PROMPT >>
Where a line contains "Where should I click to: Go", start there and write out that line and each one after it, word for word, through the final line of the entries; add nothing else.

Collected data >>
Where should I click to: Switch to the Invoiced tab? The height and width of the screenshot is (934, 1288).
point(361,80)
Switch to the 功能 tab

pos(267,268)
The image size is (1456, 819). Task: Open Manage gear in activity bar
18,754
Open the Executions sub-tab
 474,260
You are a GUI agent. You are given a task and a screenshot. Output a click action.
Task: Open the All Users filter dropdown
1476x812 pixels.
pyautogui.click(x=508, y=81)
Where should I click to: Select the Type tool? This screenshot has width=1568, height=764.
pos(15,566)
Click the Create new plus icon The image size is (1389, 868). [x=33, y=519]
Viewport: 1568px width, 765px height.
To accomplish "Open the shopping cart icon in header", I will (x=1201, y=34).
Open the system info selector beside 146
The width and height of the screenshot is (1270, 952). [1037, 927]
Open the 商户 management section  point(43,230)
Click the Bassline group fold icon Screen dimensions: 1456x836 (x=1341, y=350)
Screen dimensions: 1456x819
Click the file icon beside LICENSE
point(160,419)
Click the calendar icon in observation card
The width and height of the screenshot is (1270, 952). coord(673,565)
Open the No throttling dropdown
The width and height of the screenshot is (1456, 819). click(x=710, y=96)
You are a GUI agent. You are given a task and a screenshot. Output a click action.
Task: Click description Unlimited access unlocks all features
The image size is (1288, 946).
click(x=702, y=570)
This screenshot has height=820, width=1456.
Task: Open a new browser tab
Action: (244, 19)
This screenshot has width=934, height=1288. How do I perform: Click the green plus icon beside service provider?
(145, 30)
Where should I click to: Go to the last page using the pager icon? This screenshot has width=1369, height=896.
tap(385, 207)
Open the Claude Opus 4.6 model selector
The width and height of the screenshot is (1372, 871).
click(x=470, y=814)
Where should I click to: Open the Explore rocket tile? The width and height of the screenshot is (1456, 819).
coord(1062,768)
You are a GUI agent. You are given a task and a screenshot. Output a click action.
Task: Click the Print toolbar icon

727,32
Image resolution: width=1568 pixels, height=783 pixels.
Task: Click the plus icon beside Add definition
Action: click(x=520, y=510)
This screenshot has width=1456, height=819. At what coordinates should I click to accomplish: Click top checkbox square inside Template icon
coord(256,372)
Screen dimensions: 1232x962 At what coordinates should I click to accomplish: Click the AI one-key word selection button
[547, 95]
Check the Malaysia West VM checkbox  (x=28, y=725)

YOUR RESPONSE >>
Where should I click to: Go to the last page using the pager icon? This screenshot has width=1369, height=896.
tap(385, 207)
Open the Claude Opus 4.6 model selector
The width and height of the screenshot is (1372, 871).
click(x=470, y=814)
Where should I click to: Open the Explore rocket tile? The width and height of the screenshot is (1456, 819).
coord(1062,768)
You are a GUI agent. You are given a task and a screenshot. Output a click action.
Task: Click the Print toolbar icon

727,32
Image resolution: width=1568 pixels, height=783 pixels.
Task: Click the plus icon beside Add definition
Action: click(x=520, y=510)
This screenshot has width=1456, height=819. At what coordinates should I click to accomplish: Click top checkbox square inside Template icon
coord(256,372)
Screen dimensions: 1232x962 At what coordinates should I click to accomplish: Click the AI one-key word selection button
[547, 95]
Check the Malaysia West VM checkbox  (x=28, y=725)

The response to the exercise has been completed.